Обсуждение: speed up query with max() and odd estimates

Поиск
Список
Период
Сортировка

speed up query with max() and odd estimates

От
Matthew Nuzum
Дата:
I have this query that takes a little over 8 min to run:
select client,max(atime) as atime from usage_access where atime >=
(select atime - '1 hour'::interval from usage_access order by atime
desc limit 1) group by client;

I think it can go a lot faster. Any suggestions on improving this?
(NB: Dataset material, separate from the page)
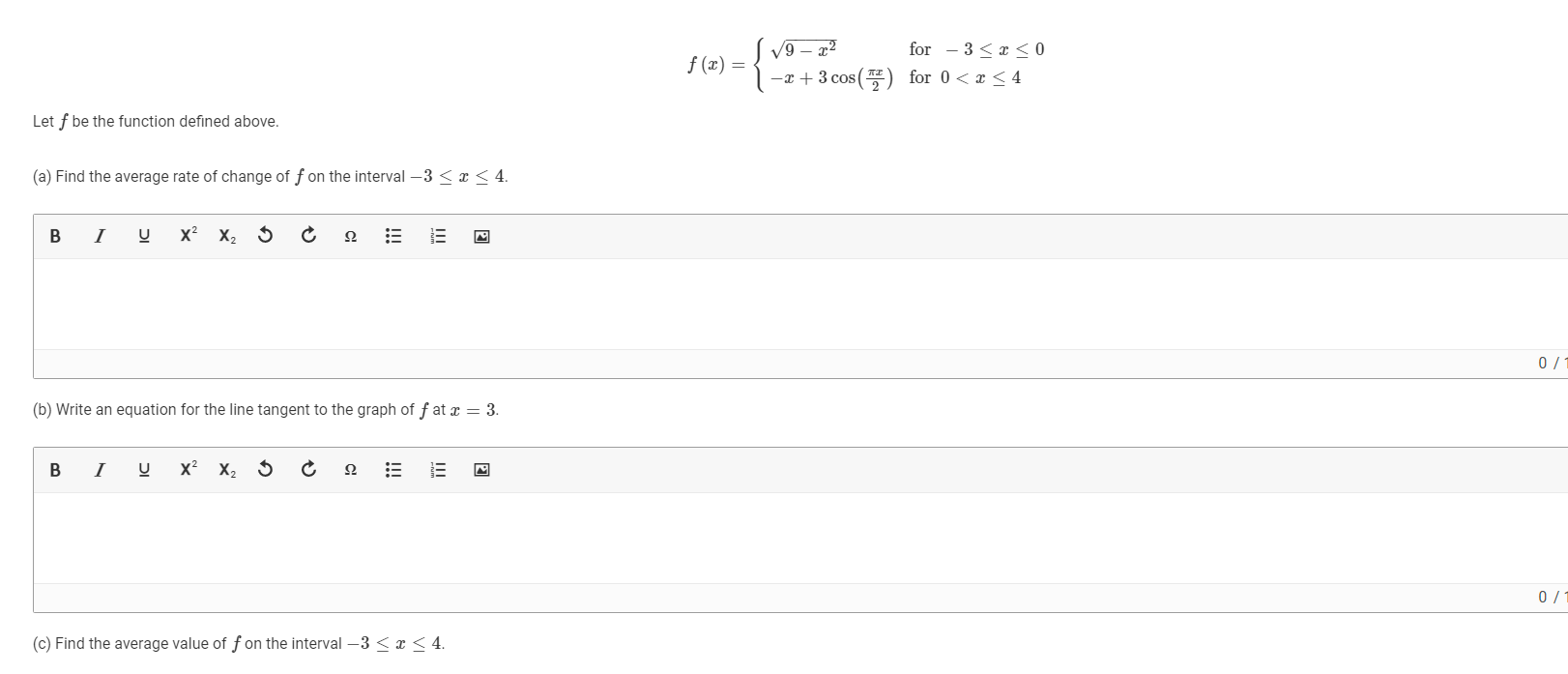
Task: Toggle underline formatting in part (a) editor
Action: (x=143, y=235)
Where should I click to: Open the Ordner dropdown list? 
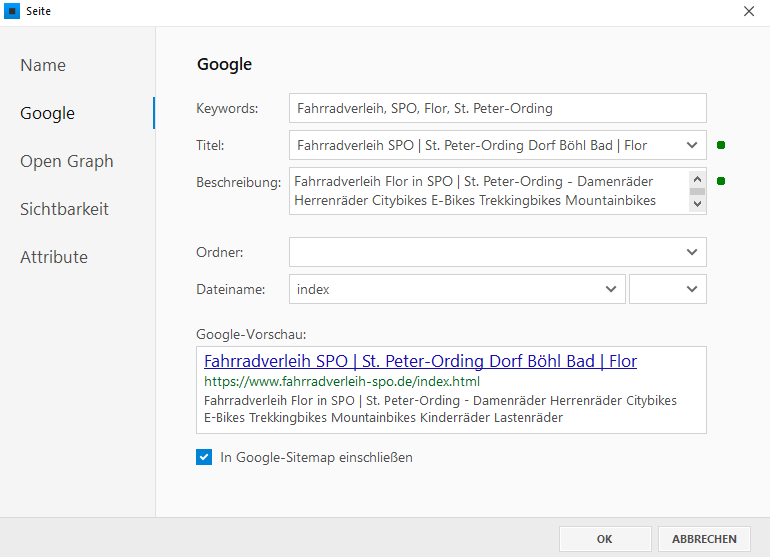[692, 252]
DB
is 7.3.4 I think. (There is no index on client because it is very big
and this data is used infrequently.)

explain ANALYZE select client,max(atime) as atime from usage_access
where atime >= (select atime - '1 hour'::interval from usage_access
order by atime desc limit 1) group by client;

      QUERY PLAN

--------------------------------------------------------------------------------------------------------------------------------------------------------------------
 Aggregate  (cost=3525096.28..3620450.16 rows=1271385 width=20)
(actual time=482676.95..482693.69 rows=126 loops=1)
   InitPlan
     ->  Limit  (cost=0.00..0.59 rows=1 width=8) (actual
time=0.40..0.41 rows=1 loops=1)
           ->  Index Scan Backward using usage_access_atime on
usage_access  (cost=0.00..22657796.18 rows=38141552 width=8) (actual
time=0.39..0.40 rows=2 loops=1)
   ->  Group  (cost=3525096.28..3588665.53 rows=12713851 width=20)
(actual time=482676.81..482689.29 rows=3343 loops=1)
         ->  Sort  (cost=3525096.28..3556880.90 rows=12713851
width=20) (actual time=482676.79..482679.16 rows=3343 loops=1)
               Sort Key: client
               ->  Seq Scan on usage_access  (cost=0.00..1183396.40
rows=12713851 width=20) (actual time=482641.57..482659.18 rows=3343
loops=1)
                     Filter: (atime >= $0)
 Total runtime: 482694.65 msec


I'm starting to understand this, which is quite frightening to me. I
thought that maybe if I shrink the number of rows down I could improve
things a bit, but my first attempt didn't work. I thought I'd replace
the "from usage_access" with this query instead:
select * from usage_access where atime >= (select atime - '1
hour'::interval from usage_access order by atime desc limit 1);

      QUERY PLAN

--------------------------------------------------------------------------------------------------------------------------------------------------------------------
 Seq Scan on usage_access  (cost=0.00..1183396.40 rows=12713851
width=116) (actual time=481796.22..481839.43 rows=3343 loops=1)
   Filter: (atime >= $0)
   InitPlan
     ->  Limit  (cost=0.00..0.59 rows=1 width=8) (actual
time=0.41..0.42 rows=1 loops=1)
           ->  Index Scan Backward using usage_access_atime on
usage_access  (cost=0.00..22657796.18 rows=38141552 width=8) (actual
time=0.40..0.41 rows=2 loops=1)
 Total runtime: 481842.47 msec

It doesn't look like this will help at all.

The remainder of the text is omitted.